The original characters had cameos in the great series Tiny Toons and Animaniacs (another show that deserves a revival), but spent a fair amount of the ’90s shilling shoes with Michael Jordan and starring in Space Jam. Meanwhile, the blocks of cartoons that every major network had featured each Saturday morning since the 1950s all disappeared in the 2000s, taking Bugs and Daffy off of free TV for good. The attempted cinematic reboot Looney Tunes: Back in Action got better reviews than Space Jam, but didn’t make back its money.
Sadly, the original characters have largely been silent ever since.

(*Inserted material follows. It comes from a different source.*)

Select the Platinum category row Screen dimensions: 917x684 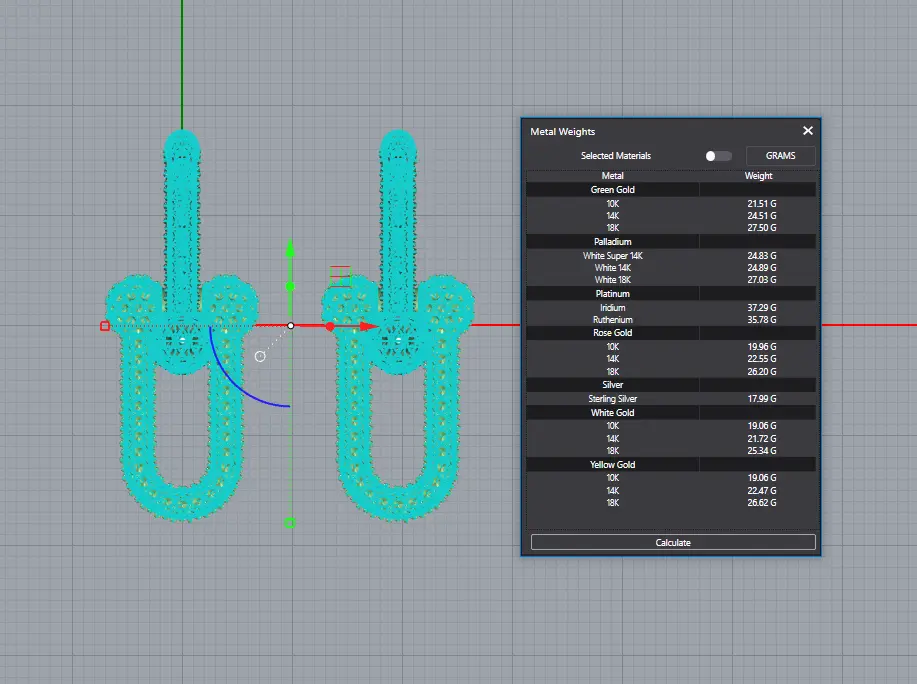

Two semi-revivals appeared in the past decade: the Baby Looney Tunes (a take-off of Muppet Babies) and Loonatics Unleashed, which set the main characters as futuristic superheroes fighting evil aliens. The Toon Zone Blog called it one of the worst cartoons of the decade, and critics and fans alike panned the show.

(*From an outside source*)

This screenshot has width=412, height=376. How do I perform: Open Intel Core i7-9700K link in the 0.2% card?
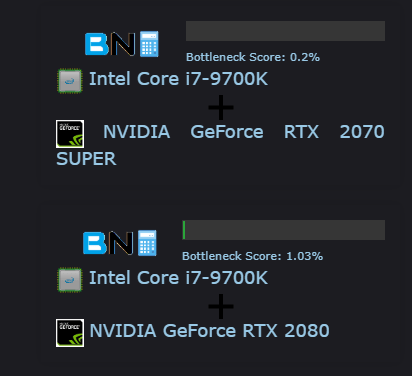[178, 79]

After these failed attempts at a revival, the Cartoon Network is going to try again, giving the characters a different setting:
“The Looney Toons Show” will star Bugs Bunny and Daffy Duck, along with Yosemite Sam, Tweety, Sylvester — the whole gang. Weirdly, the network is having each episode as a half-hour story along with “cartoons within a cartoon.” The concept takes Bugs and Daffy out of the woods (awww) and puts them into the suburbs (arrrh!) with “colorful neighbors.”

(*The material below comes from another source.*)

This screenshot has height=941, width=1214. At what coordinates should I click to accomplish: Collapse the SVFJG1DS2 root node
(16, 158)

The Hollywood Reporter goes on to mention that the Road Runner and Wile E. Coyote will be back in their own CGI-created segments as well, plus new musical segments. We’ll see how that last part goes (does anyone remember old Bugs Bunny and Daffy singing much else besides “This is It”?), but the return of Road Runner and Coyote is a terrific idea. I’m one of the people who thinks that those were some of the funniest short cartoons around, even beating out Tom and Jerry.
The article also makes a point that I have been thinking about for a little while now: why isn’t Warner Bros. taking advantage of the success of YouTube or Hulu and attempting to relaunch these short cartoons there? The Muppet Renaissance owes YouTube and viral videos a lot of credit for taking the fledgling franchise to a brand new audience. I’m sure finances are a bit tight and online ad revenue isn’t quite what it should be, but it’d probably be a risk worth taking. If Bugs and the gang can get turned into babies and anime-knockoffs in the same decade, I’m sure seeing Sylvester chase Tweety across my computer screen can only be a step up.

Funny thing is, Bugs and Daffy and Wile E Coyote, Super Genius are already immortal. Those classic, brillant, perfect cartoons are as much a part of my kids lives as they were of mine…mostly because my mom insists on buying DVD collections of the cartoons, and then sitting in front of the TV and laughing uproariously with them…same way she did when she was a kid.
The problem with brilliance in media is that it’s hard to improve upon it. A work of genius is a work of genius forever.